主に読んでいるのは、数年前に揃えた手塚治虫ものである。
もちろん数年前に買った時も、これらのマンガは読んでいる。
ところが、久しぶりに読んだせいなのか、歳のせいなのかは知らないが、ほとんどの作品の内容を忘れてしまっているのだ。
そういえば、前に読んだ岡崎二郎のマンガに、こういう話が載っていた。
《ある日、銀河宇宙線の量が急激に増加し始め、高エネルギー粒子の雨が、大気や磁気のバリアーを貫き、大地に降り注いだ。
そのため、ほとんどの生物があっという間に絶滅した。
主人公は放射能の嵐を避けるため、たった一人でシェルターの中で暮らしている。
書庫には何千冊もの本がある。
その本で残りの人生を慰めていくはずだった。
ところが、空調のパッキンが腐食していたため、その書庫は放射能に汚染されてしまった。
もちろん、主人公は書庫に入ることが出来ない。
手元には一冊のSFの『ショートショート』という本があるだけだ。
数ヶ月間、主人公はパソコンのゲームをやって過ごした。
『ショートショート』は最後の楽しみとして読まずにおいた。
主人公はゲームにも飽き、だんだんやけになってきた。
ある日、主人公はついに爆発した。
部屋の中で暴れ出したのだ。
ところが、そのせいで床に落ちたウィスキーのボトルにつまずき、主人公は頭を打ってしまった。
主人公が気がつくと、事態はひどくなっていた。
数時間前のことを覚えていないのだ。
どうやら、脳の中の海馬を傷つけたらしい。
ここを傷つけると、昔の記憶には何の影響も与えないが、短期の記憶に関しては右から左に抜けていくという。
ところが、それが幸いした。
それから、主人公は毎日『ショートショート』を読むようになった。
主人公の頭は、うまい具合に『ショートショート』の三話目の話を読み終える頃に、最初のストーリーを完全に忘れているのだ。
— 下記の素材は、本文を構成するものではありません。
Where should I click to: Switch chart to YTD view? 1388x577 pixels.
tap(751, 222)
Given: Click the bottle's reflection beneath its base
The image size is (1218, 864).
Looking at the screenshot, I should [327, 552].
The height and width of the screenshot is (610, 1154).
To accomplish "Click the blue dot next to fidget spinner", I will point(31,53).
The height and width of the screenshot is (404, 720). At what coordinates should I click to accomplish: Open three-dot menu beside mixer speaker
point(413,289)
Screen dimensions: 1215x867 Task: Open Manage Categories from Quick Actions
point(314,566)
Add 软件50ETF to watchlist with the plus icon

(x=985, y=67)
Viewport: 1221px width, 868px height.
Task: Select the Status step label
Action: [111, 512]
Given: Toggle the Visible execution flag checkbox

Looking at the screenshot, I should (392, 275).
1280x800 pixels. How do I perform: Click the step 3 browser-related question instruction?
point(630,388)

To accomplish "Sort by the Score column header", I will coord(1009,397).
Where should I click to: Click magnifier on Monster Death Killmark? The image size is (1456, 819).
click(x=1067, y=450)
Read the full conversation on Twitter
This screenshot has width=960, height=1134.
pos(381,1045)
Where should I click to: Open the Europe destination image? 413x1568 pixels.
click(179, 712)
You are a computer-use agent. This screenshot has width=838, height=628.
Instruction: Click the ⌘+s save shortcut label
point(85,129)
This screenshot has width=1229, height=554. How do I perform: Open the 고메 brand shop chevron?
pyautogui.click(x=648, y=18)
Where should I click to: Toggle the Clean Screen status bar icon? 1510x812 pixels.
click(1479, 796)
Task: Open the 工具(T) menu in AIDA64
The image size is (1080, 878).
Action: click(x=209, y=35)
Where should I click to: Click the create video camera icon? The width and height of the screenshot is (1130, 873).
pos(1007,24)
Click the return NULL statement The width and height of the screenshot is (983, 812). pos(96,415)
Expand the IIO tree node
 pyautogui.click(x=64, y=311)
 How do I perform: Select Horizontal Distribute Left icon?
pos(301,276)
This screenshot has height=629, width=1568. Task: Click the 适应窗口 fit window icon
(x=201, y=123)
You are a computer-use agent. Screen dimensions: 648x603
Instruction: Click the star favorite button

》
「毎日、新鮮なストーリーを読むことの出来る私は、大変幸せだ…」というオチで、このマンガは終わっている。
手塚マンガを数年ぶりに読んでいるぼくにも、そういう新鮮な感覚がある。
最近物忘れがひどくなったということもあるし、もしかしたら、知らない間に海馬を傷つけたのかもしれない。